O serviço de informação utilitária surge para suprir uma grande lacuna de ação das bibliotecas: as ações voltadas para as necessidades do dia-a-dia dos usuários. Muitos usuários vão às bibliotecas para empréstimo de livros, leituras individuais ou em grupo. Porém, é muito difícil um usuário visitar uma biblioteca buscando informações sobre questões do dia-a-dia, como saúde (informações sobre saúde pública, higiene, prevenção de doenças, exercícios físicos, além de informações sobre hospitais públicos, particulares, postos de saúde, ambulâncias, farmácia popular, farmácias particulares, laboratórios, SUS, clínicas, unidades sanitárias, academias populares, academias particulares, etc.); Cultura e lazer (agenda cultural, calendário de eventos, cinemas, teatros, museus, centros e espaços culturais, salas de exposições, galerias de arte, estádios, órgãos ligados ao esporte); utilidade pública (assistência social ao menor, à mulher, ao idoso etc., associações, assistência legal, juizados, tribunais, prisões, serviço de assistência gratuita, projetos públicos, serviços públicos de pagamento como gás, luz, água, telefone, etc., sindicatos, como tirar documentos de identidade, CPF, título de eleitor e outros, segurança, telefones úteis como bombeiros, emergências, polícia, imprensa local); Trabalho (agências de emprego e estágios, oportunidades de empregos, cursos e eventos de qualificação profissional, etc.), além de outros assuntos referentes a realidade cotidiana dos usuários.

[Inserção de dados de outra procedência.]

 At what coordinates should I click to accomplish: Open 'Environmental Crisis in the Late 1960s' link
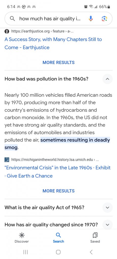click(58, 172)
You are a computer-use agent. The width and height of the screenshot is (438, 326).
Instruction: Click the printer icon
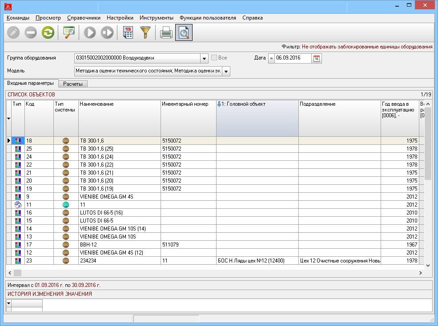[x=166, y=32]
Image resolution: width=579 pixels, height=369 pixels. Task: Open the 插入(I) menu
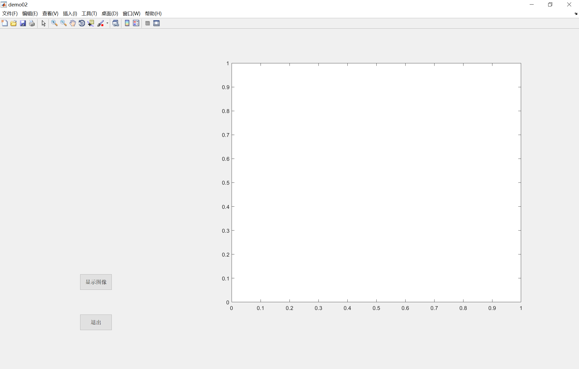pyautogui.click(x=70, y=14)
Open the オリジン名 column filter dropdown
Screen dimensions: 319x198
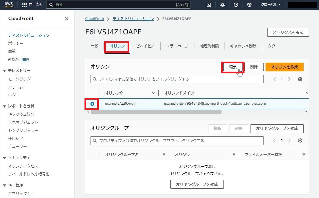point(153,92)
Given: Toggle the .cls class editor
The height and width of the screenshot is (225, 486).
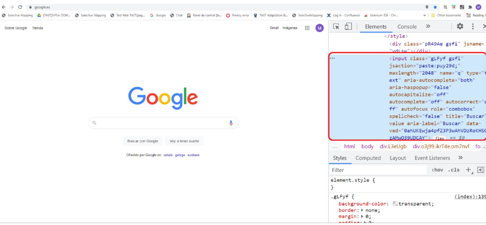Looking at the screenshot, I should [454, 170].
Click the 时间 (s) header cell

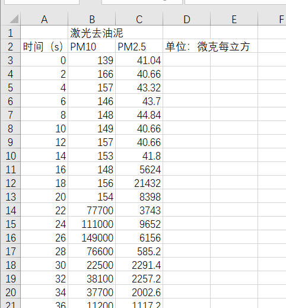pos(45,46)
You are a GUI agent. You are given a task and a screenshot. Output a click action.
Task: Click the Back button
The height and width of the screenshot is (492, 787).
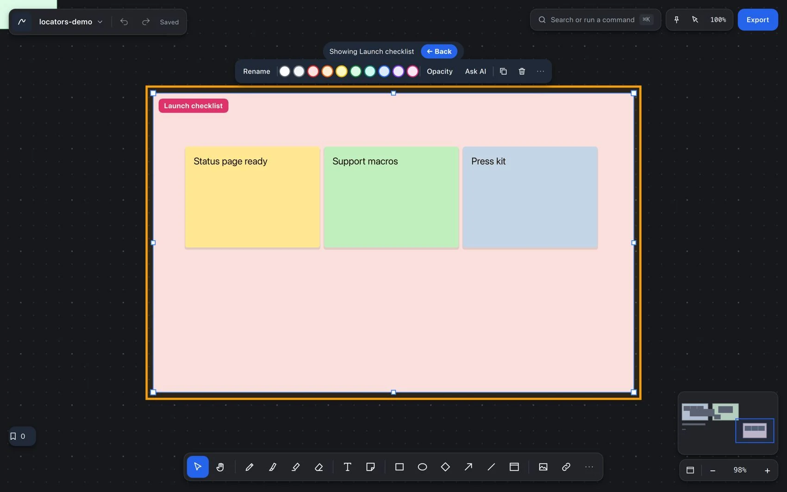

Destarte, o serviço de informação utilitária insurge como uma efetiva proposta de mediação para a biblioteca que pode contemplar várias questões do cotidiano. Além das questões já mencionadas no parágrafo anterior a biblioteca escolar pode conceber sua mediação como serviço de informação utilitária a partir da educação (informações sobre vestibular, cursos de qualificação, concursos, dicas de leituras, oferta de materiais bibliográficos em promoção nas livrarias e sebos etc.); desenvolvimento sustentável (uso de materiais recicláveis, além do uso equilibrado dos recursos energéticos e naturais); etnicorraciais (cotidiano da cultura negra); entre outras.

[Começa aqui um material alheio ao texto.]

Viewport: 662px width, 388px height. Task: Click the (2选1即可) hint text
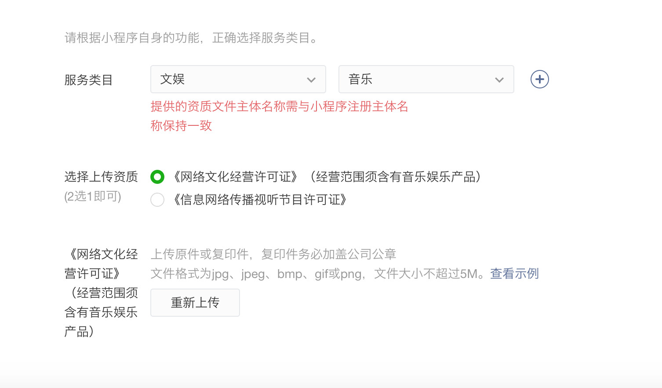pos(93,196)
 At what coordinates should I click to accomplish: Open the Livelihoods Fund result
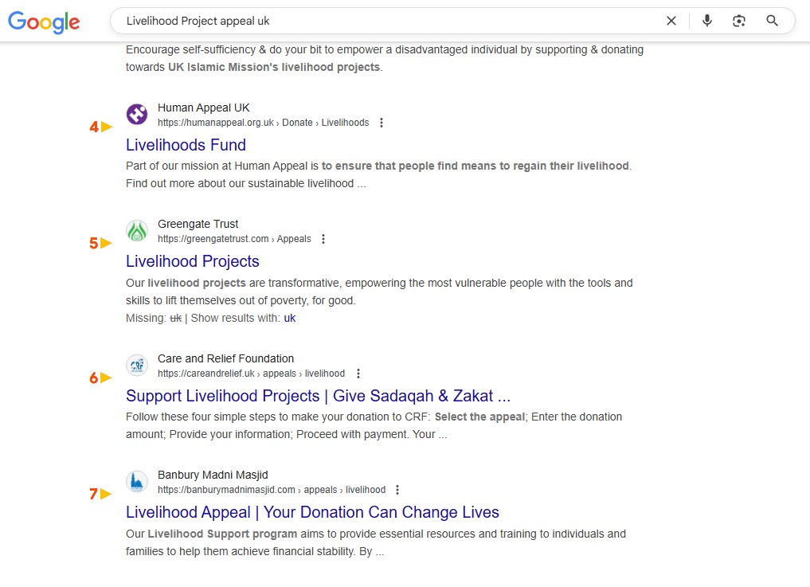click(186, 145)
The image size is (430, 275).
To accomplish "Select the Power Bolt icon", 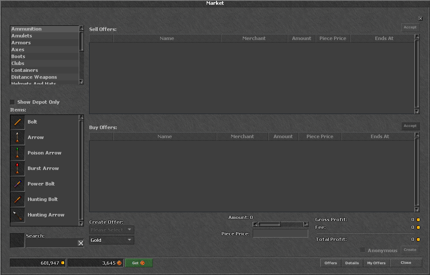I will pyautogui.click(x=18, y=184).
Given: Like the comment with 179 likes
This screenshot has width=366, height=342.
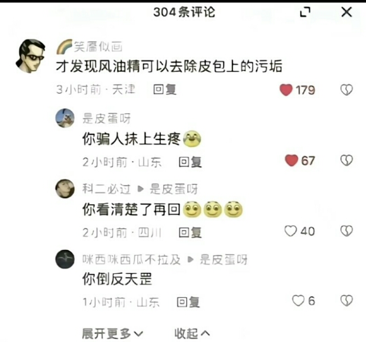Looking at the screenshot, I should [x=286, y=90].
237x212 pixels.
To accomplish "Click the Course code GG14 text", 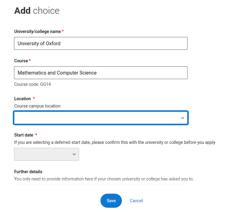I will click(32, 84).

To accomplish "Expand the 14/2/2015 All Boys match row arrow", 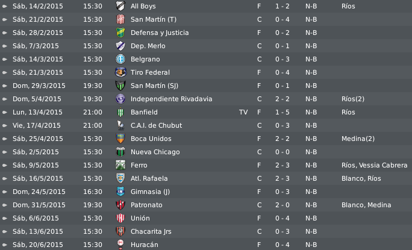I will [x=4, y=6].
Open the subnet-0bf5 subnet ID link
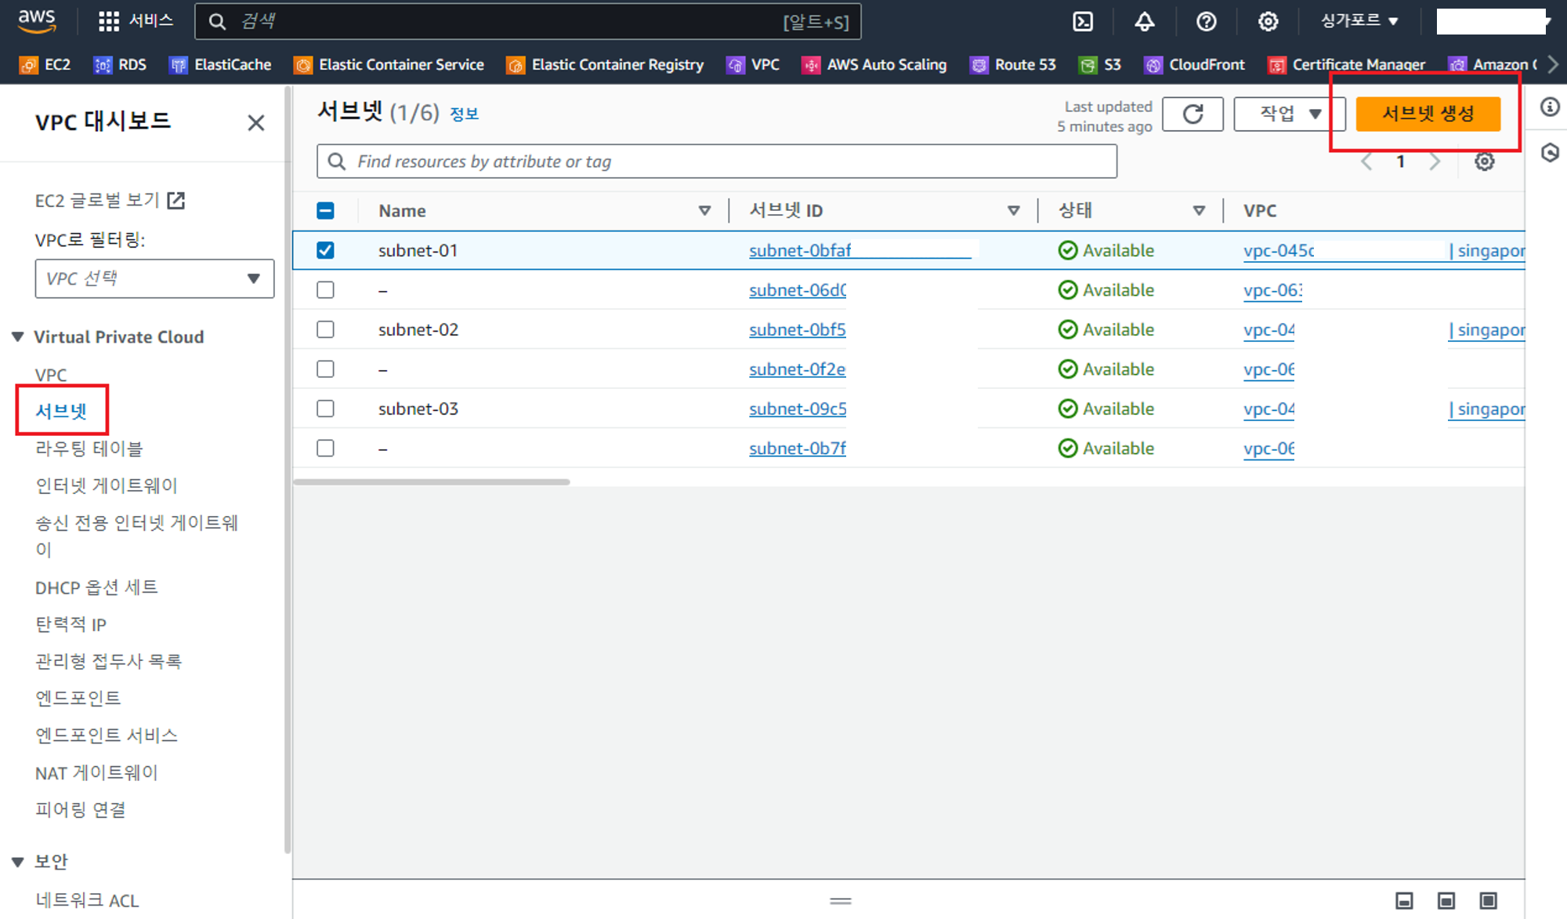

Todavia, é evidente que essas sugestões são gerais, de modo que a biblioteca necessita de interagir com seus usuários, visando reconhecer as necessidades cotidianas latentes entre seus usuários. Mas é inegável que o Brasil precisa popularizar mais suas bibliotecas e torná-la pública no sentido de promover acesso irrestrito à população. A biblioteca não pode ser o lugar do castigo, da monotonia, mas o espaço do cotidiano social concebido na satisfação das necessidades do dia-a-dia.

Por isso, respondendo de forma objetiva a pergunta do texto, penso que o serviço de informação utilitária é uma efetiva estratégia de aproximação entre sociedade e biblioteca (e vice-versa), assim como é um procedimento político (no sentido de envolver questões de análise, decisão e implementação coletiva), pedagógico (no sentido de estratégia de contribuir com a aprendizagem dos usuários) e multiterritorial (no sentido de estender o acesso à informação, já que as bibliotecas ainda são gestadas de forma muito isolada e comumente são fixadas nos grandes centros urbanos se constituindo como espaços esquecidos ou de admiração imagética, mas esquecendo das necessidades da maior parte da população).

Portanto, o serviço de informação utilitária é uma prática coletiva desenvolvida não somente PARA a comunidade, mas COM a comunidade, ou seja, a comunidade se torna parte viva da biblioteca e pode crescer em termos humanos, intelectivos e profissionais a depender da política de serviços de informação utilitária instituída pela biblioteca.